Dominic Raab: Brussels isn’t the only game in town

The U.K.’s new foreign secretary said there’s a Brexit deal to be done, but “the EU needs to move” to make it happen.

Speaking to the Times, Dominic Raab, the former Brexit secretary promoted to one of the top Cabinet jobs by Boris Johnson, said he had been speaking to EU capitals but had also spoken to Mike Pompeo, the US secretary of state.

“I explained how pleased we were to have a U.S. administration, including the president, speaking so warmly about this country,” he said of his call with Pompeo.

“We’ve got a president who has spoken about this country with the kind of warmth we haven’t heard for quite a long period of time. Now people will have their views and it’s quite right that in domestic politics, pundits and politicians are [free to] express them about any leader. But I’m delighted that we’ve got a U.S. president talking about this country with such warmth.”

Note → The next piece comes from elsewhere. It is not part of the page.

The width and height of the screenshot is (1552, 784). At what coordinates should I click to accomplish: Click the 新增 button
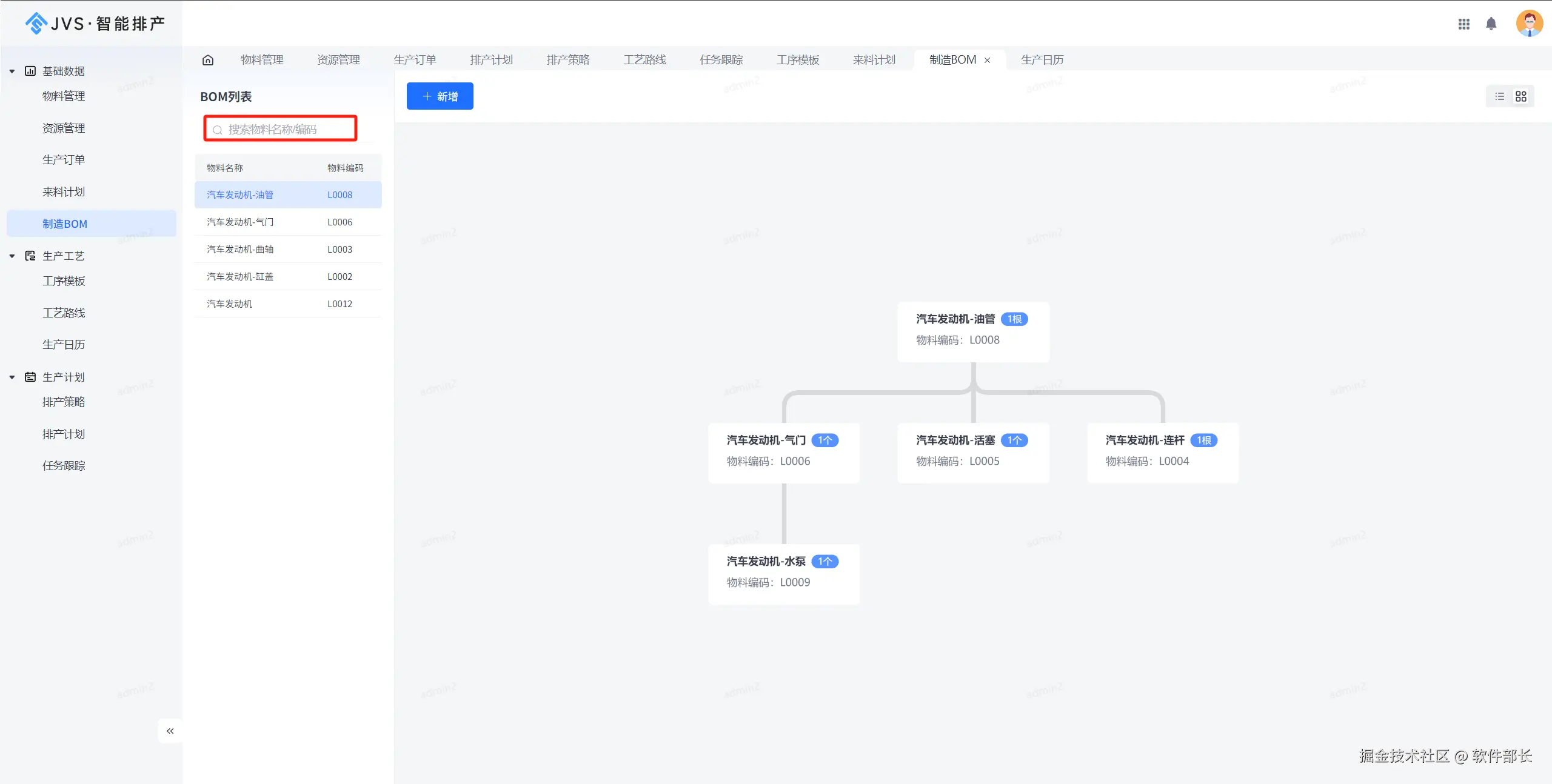pyautogui.click(x=440, y=96)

Donald Trump and Johnson spoke on Friday evening, with the president saying: “We’re working already on a trade agreement. And I think it’ll be a very substantial trade agreement, you know we can do with the U.K., we can do three to four times, we were actually impeded by their relationship with the European Union.”

Raab told the Times that “Brussels isn’t the only game in town. We want a strong relationship with our European friends and partners. I prize that relationship. My father came from Czechoslovakia. I understand the historic context of our relationship and I feel very warmly about it. But we also want to raise our horizons.”

He also backed Johnson’s line that the Irish backstop plan, a key pillar of Theresa May’s Brexit agreement, has to be ditched, calling it “most obvious glaring flaw in the deal . . . but there are other issues. What I’m not going to do at this particularly sensitive moment is put all of the conversations that we’re going to have on this in the public domain.”